Hypothesis tests use the p-value to weight the strength of the evidence (what the data tells us about the overall population).

* A small p-value (typically ≤ 0.05) indicates strong evidence against the null hypothesis, so you reject the null hypothesis – and accept the alternative hypothesis – this is a statistically significant outcome.

* A large p-value (> 0.05) indicates weak evidence against the null hypothesis, so you fail to reject the null hypothesis – accept the null hypothesis, and reject the alternative hypothesis – no statistical significance

* p-values very close to the cutoff (0.05) are considered to be marginal (could go either way) – further sampling should be performed where possible.

If possible another 19 samples can be tested and hope that in the other 19 cases the p-value becomes significantly smaller than 0.05, or significantly bigger – at least then we can say in 19/20 (95% certainty) we can reject or fail to reject the null hypothesis.

Always report the p-value so your audience can draw their own conclusions.

In the case you are insisting on an alpha different than 0.05 – say 0.01 – 99% certainty then you are enforcing a different cut-off value and the rules above for 0.05 become 0.01.

So you are making it harder to find a statistical significant result – in other words you are saying that you need further proof before you will accept an alternative hypothesis, and before you will fail to reject the null hypothesis.

Alternatively if you set the alpha to be 0.1 you make it easier to find a statistically significant result and may over-optimistically reject the null hypothesis because the p-value might be 0.08.

Changing the alpha up or down like this may make it harder or easier to make Type 1 (rejecting the null hypothesis when you should have failed to reject (accept) it – a false positive) and Type 2 errors (failing to reject (accepting) the null hypothesis when you should have rejected it – a false negative)

A simple example springing to mind of why even at a 100% certainty we still might fail to reject the null hypothesis would be a guy called Thomas when he hears that Jesus has rose from the dead and appeared to the other 10 apostles.
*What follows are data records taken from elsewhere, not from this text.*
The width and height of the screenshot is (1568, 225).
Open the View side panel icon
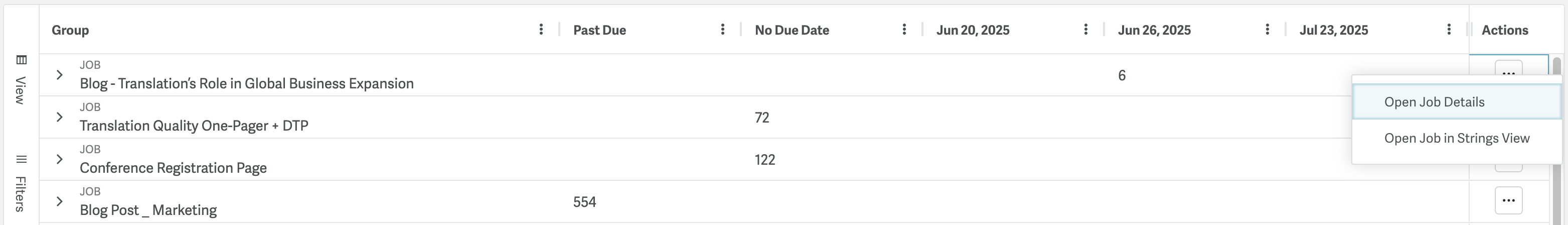pyautogui.click(x=21, y=60)
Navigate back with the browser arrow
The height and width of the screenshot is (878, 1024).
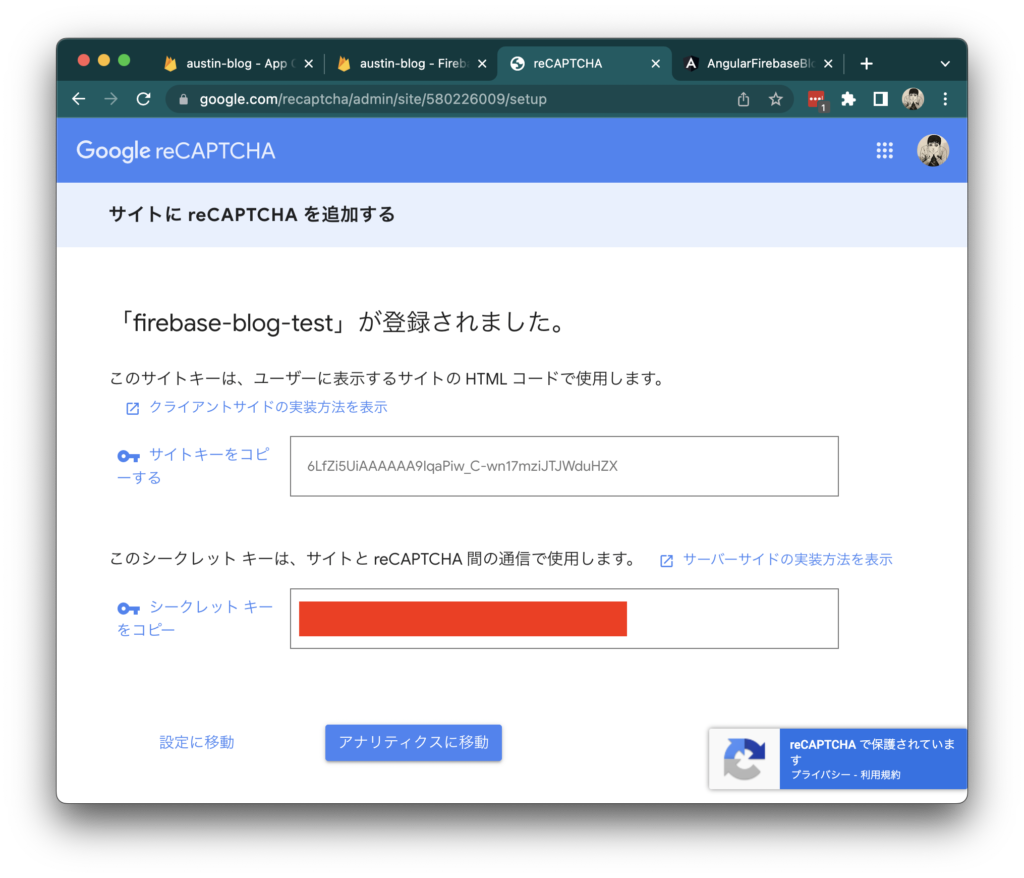pyautogui.click(x=79, y=99)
Out of a population of all possible apostles who weren’t named Thomas (Judas was dead by this stage) who could have seen a person rise from the dead – Thomas still doubted – why because his null hypothesis was people simply did not resurrect themselves from the dead (it had never happened before – and I don’t think it has happened since either) – and unless he saw it with his own eyes he would never reject his null hypothesis and no amount of talk from the other 10 would make it statistically significant. Once Jesus appeared to him – then he was able to reject his null hypothesis and accept the alternative hypothesis that this was a statistically significant event and that Jesus had in fact arisen from the dead.

Or another way to look at this was that if 10/11 apostles witnessed, giving 91% apostles who saw and 9% apostles (Thomas) who didn’t – p-value of 0.09 and that at an alpha of .05 meant all 11 would have to see for Thomas to believe – therefore 11/11.
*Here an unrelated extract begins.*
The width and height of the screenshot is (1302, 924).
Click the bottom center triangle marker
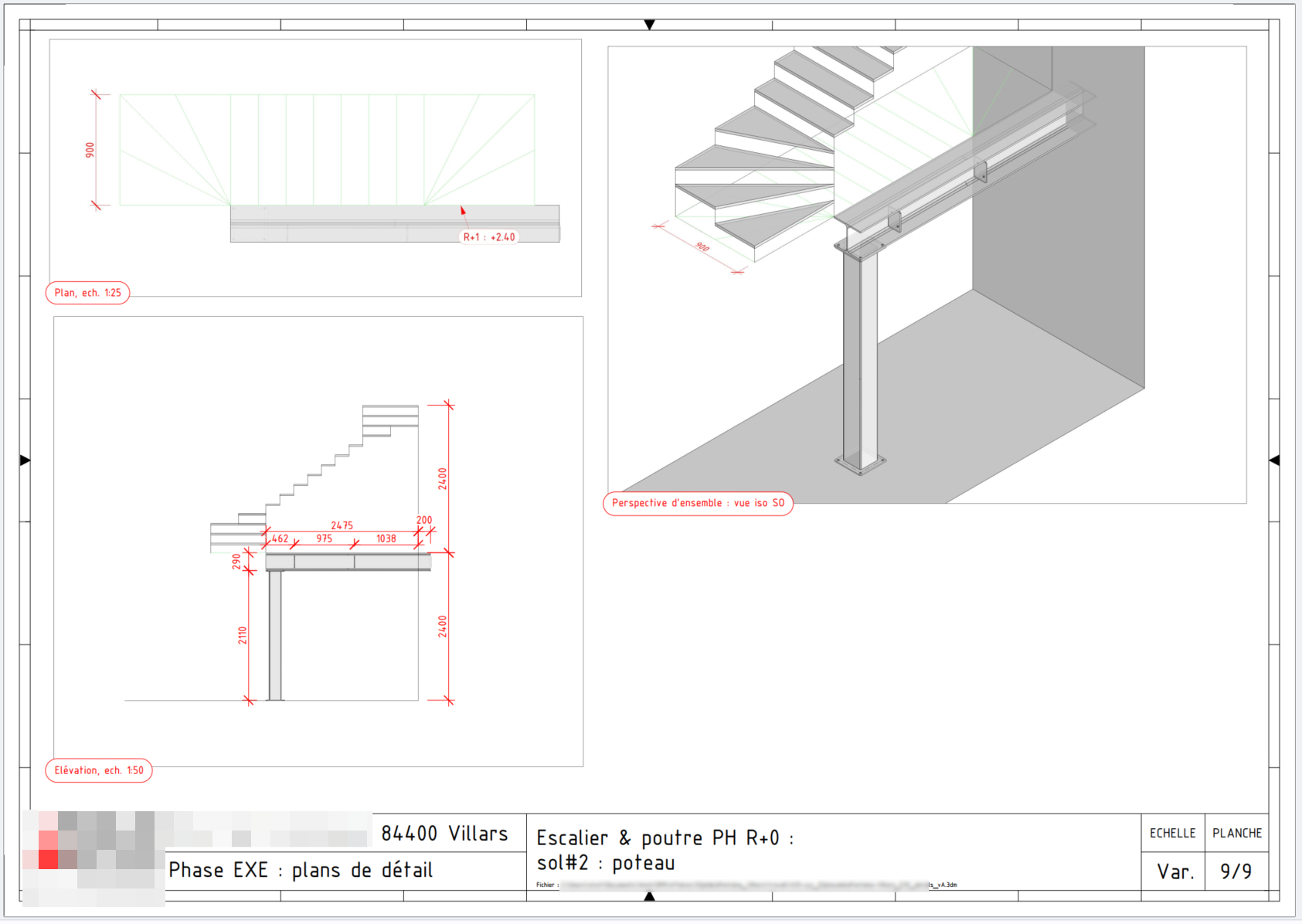click(649, 896)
A less tongue an cheek example from the web might look like – Apache Pizza pizza place claims their delivery times are 30 minutes or less on average but you think it’s more than that. You conduct a hypothesis test because you believe the null hypothesis, Ho, that the mean delivery time is 30 minutes max, is incorrect. Your alternative hypothesis (Ha) is that the mean time is greater than 30 minutes. You randomly sample some delivery times and run the data through the hypothesis test, and your p-value turns out to be 0.001, which is much less than 0.05. In real terms, there is a probability of 0.001 that you will mistakenly reject the pizza place’s claim that their delivery time is less than or equal to 30 minutes. Since typically we are willing to reject the null hypothesis when this probability is less than 0.05, you conclude that the pizza place is wrong; their delivery times are in fact more than 30 minutes on average, and you want to know what they’re gonna do about it! (Of course, you could be wrong by having sampled an unusually high number of late pizza deliveries just by chance.)